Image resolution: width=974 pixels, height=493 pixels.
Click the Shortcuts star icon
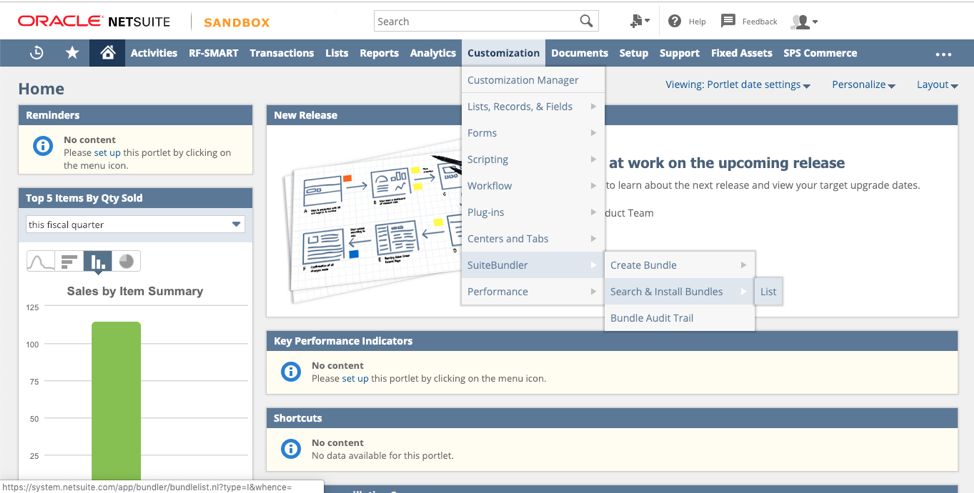click(x=73, y=53)
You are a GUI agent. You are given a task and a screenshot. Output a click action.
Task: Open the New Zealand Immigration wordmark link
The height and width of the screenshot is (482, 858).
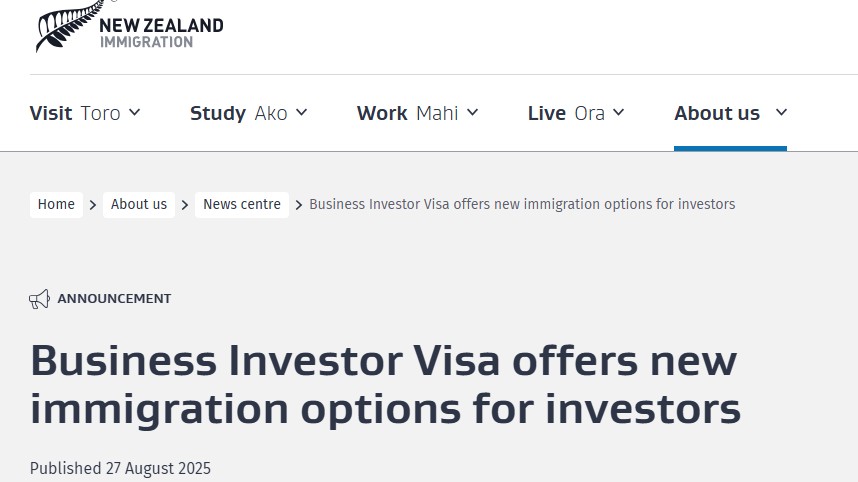coord(161,32)
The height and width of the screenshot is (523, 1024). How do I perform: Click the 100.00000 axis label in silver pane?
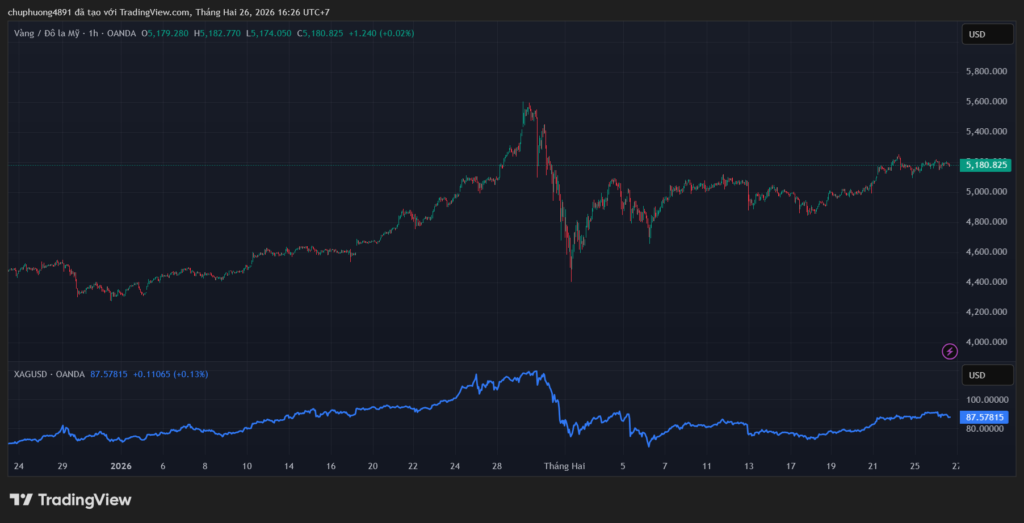click(x=985, y=399)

▶ **Stated task**:
Copy all of the lines above word for word, leaving out the pictures.

▶ **Output for this task**:
Image resolution: width=974 pixels, height=493 pixels.
Click the Shortcuts star icon
click(x=73, y=53)
You are a GUI agent. You are given a task and a screenshot. Output a click action.
Task: Open the New Zealand Immigration wordmark link
The height and width of the screenshot is (482, 858).
coord(161,32)
The height and width of the screenshot is (523, 1024). How do I perform: Click the 100.00000 axis label in silver pane?
click(x=985, y=399)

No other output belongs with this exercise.